#### Document text
<<<<
KATHERINE ESAU, WORLD RENOWNED botanist, recipient of the National Medal of Science, author of six textbooks, and teacher par excellence, died June 4, 1997, at her home in Santa Barbara, California. She was ninety-nine years young.
Her work on plant structure covered seven-plus decades and led to much of the current research on plant function. Throughout her career, Esau continued research on phlo-em both in relation to the effects of phloem-limited viruses on plant structure and development and to the unique structure of the sieve tube as a conduit for food. She demonstrated an exceptional ability for attacking basic problems and she set new standards of excellence for the investigation of anatomical problems in the plant sciences.
>>>>
#### Problem statement
Can you return the passage of the Katherine Esau tribute from "KATHERINE ESAU, WORLD" up to and including "ninety-nine years young.", copied word for word? The records come from a separate, unrelated source.

#### Data for review
<<<<
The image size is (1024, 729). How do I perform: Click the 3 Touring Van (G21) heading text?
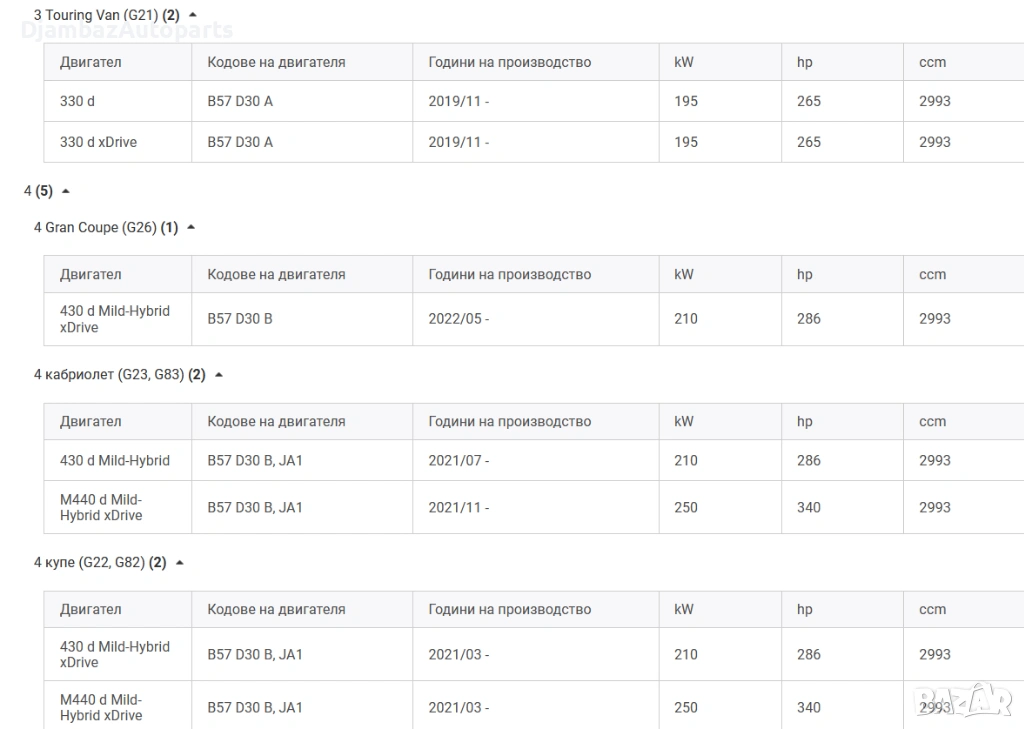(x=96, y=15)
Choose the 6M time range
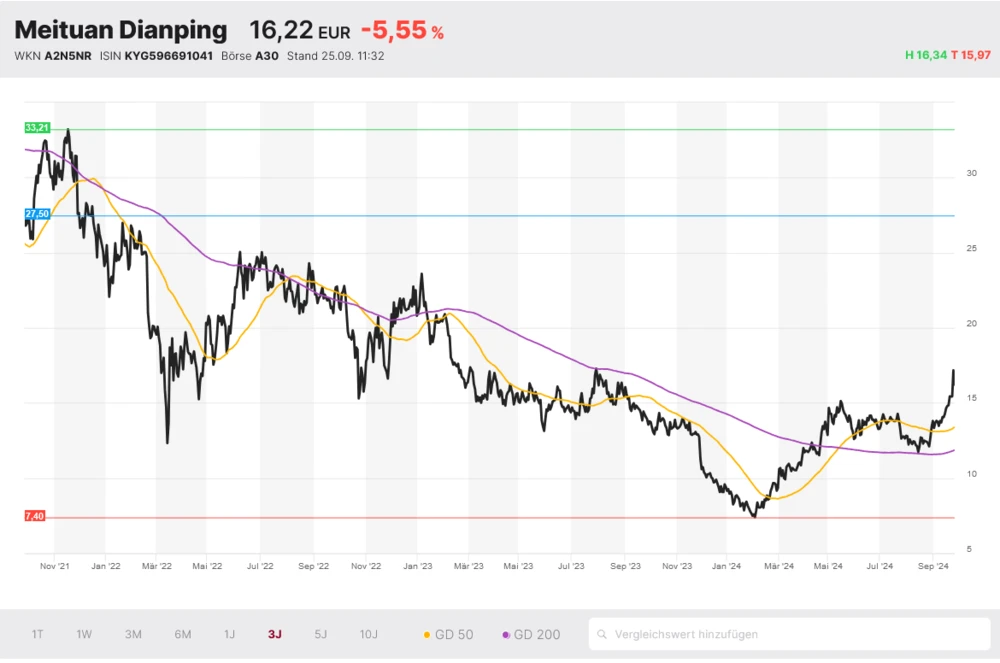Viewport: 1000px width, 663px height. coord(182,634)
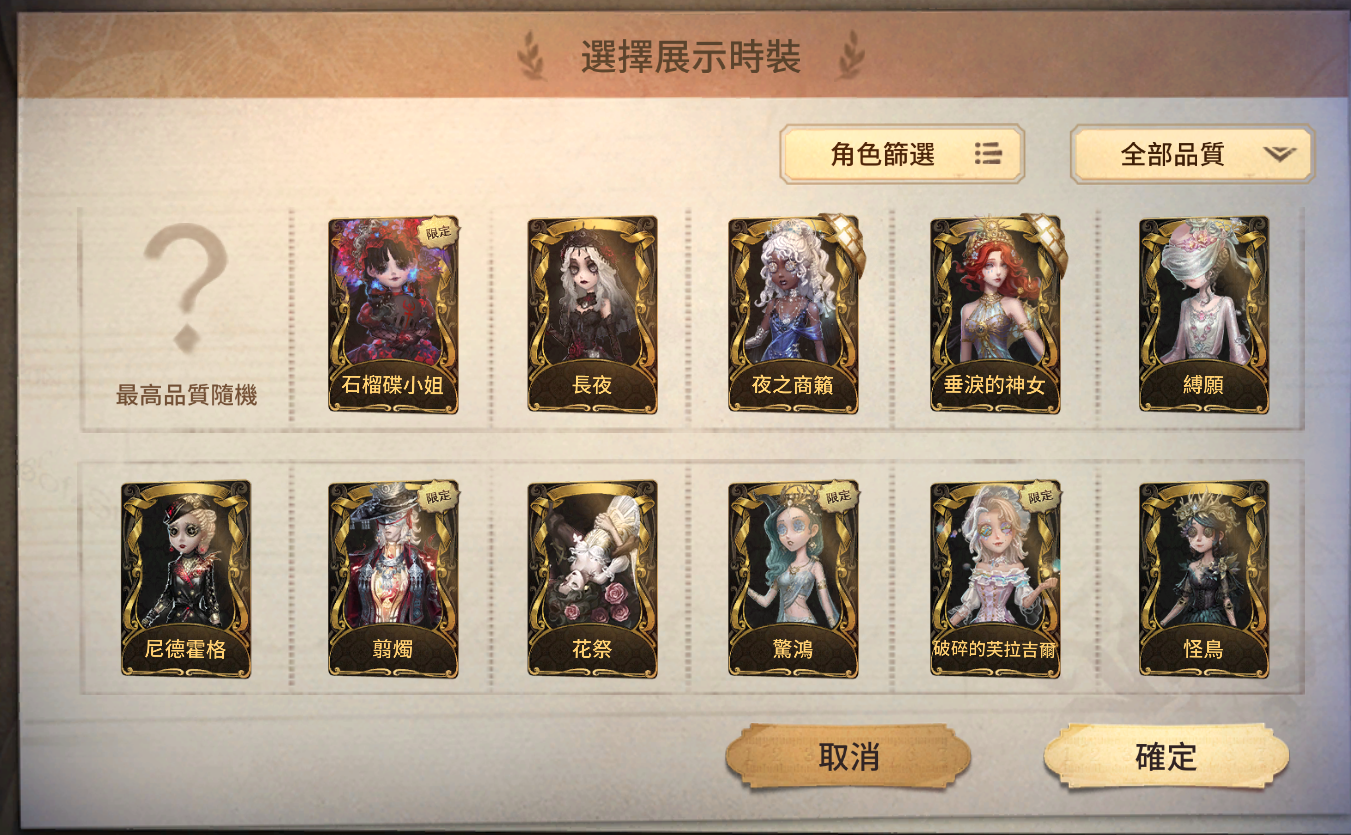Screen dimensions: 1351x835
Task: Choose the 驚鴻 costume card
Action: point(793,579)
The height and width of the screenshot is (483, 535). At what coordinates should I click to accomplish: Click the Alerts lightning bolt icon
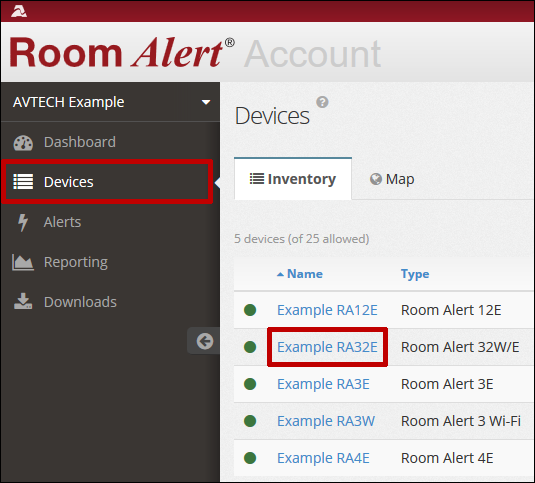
>>>>
#### Worked solution
KATHERINE ESAU, WORLD RENOWNED botanist, recipient of the National Medal of Science, author of six textbooks, and teacher par excellence, died June 4, 1997, at her home in Santa Barbara, California. She was ninety-nine years young.